BEGIN QUOTED PASSAGE

Solved – Comparing logistic coefficients on models with different dependent variables

logisticregression

This is a follow up question from the one I asked a couple of days ago. I feel it puts a different slant on the issue, so listed a new question.

The question is: can I compare the magnitude of coefficients across models with different dependent variables? For example, on a single sample say I want to know whether the economy is a stronger predictor of votes in the House of Representatives or for President. In this case, my two dependent variables would be the vote in the House (coded 1 for Democrat and 0 for Republican) and vote for President (1 for Democrat and 0 for Republican) and my independent variable is the economy. I'd expect a statistically significant result in both offices, but how do I assess whether it has a 'bigger' effect in one more than the other? This might not be a particularly interesting example, but i'm curious about whether there is a way to compare. I know one can't just look at the 'size' of the coefficient. So, is comparing coefficients on models with different dependent variables possible? And, if so, how can it be done?

If any of this doesn't make sense, let me know. All advice and comments are appreciated.

Best Answer

The short answer is "yes you can" - but you should compare the Maximum Likelihood Estimates (MLEs) of the "big model" with all co variates in either model fitted to both.

This is a "quasi-formal" way to get probability theory to answer your question

In the example, $Y_{1}$ and $Y_{2}$ are the same type of variables (fractions/percentages) so they are comparable. I will assume that you fit the same model to both. So we have two models:

$$M_{1}:Y_{1i}\sim Bin(n_{1i},p_{1i})$$ $$log\left(\frac{p_{1i}}{1-p_{1i}}\right)=\alpha_{1}+\beta_{1}X_{i}$$ $$M_{2}:Y_{2i}\sim Bin(n_{2i},p_{2i})$$ $$log\left(\frac{p_{2i}}{1-p_{2i}}\right)=\alpha_{2}+\beta_{2}X_{i}$$

So you have the hypothesis you want to assess:

$$H_{0}:\beta_{1}>\beta_{2}$$

And you have some data $\{Y_{1i},Y_{2i},X_{i}\}_{i=1}^{n}$, and some prior information (such as the use of logistic model). So you calculate the probability:

$$P=Pr(H_0|\{Y_{1i},Y_{2i},X_{i}\}_{i=1}^{n},I)$$

Now $H_0$ doesn't depend on the actual value of any of the regression parameters, so they must have be removed by marginalising.

END QUOTED PASSAGE

**BRIEF**
Answer these questions from the logistic regression thread above:
1. In the voting example, how is a vote for a Democrat coded?
2. What is the independent variable in that example?
3. According to the best answer, what should be compared?

BEGIN RECORD EXCERPTS

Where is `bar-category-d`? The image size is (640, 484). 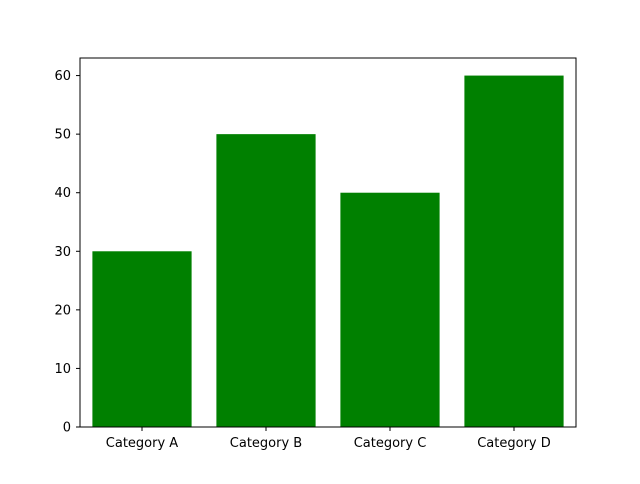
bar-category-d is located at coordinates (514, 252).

END RECORD EXCERPTS
BEGIN RECORD EXCERPTS

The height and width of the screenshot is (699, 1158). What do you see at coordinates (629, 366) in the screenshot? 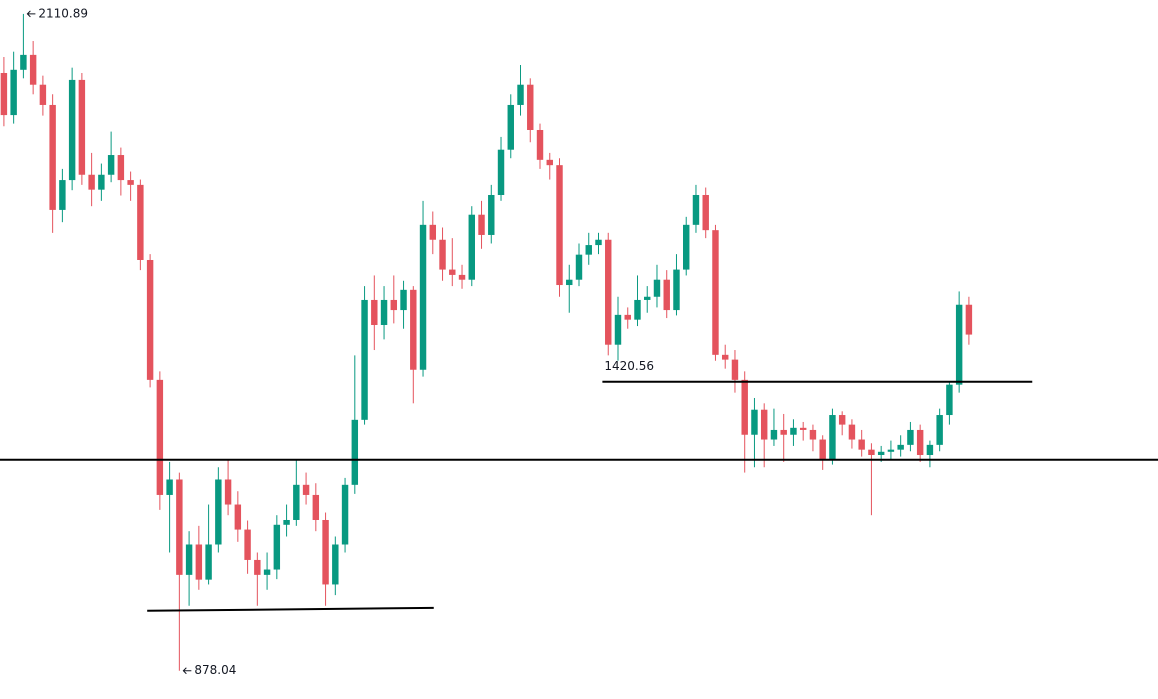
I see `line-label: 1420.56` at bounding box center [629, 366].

END RECORD EXCERPTS

**EXERCISE ANSWER**
1. A vote for a Democrat is coded 1.
2. The economy.
3. The Maximum Likelihood Estimates (MLEs) of the "big model," with all covariates in either model fitted to both.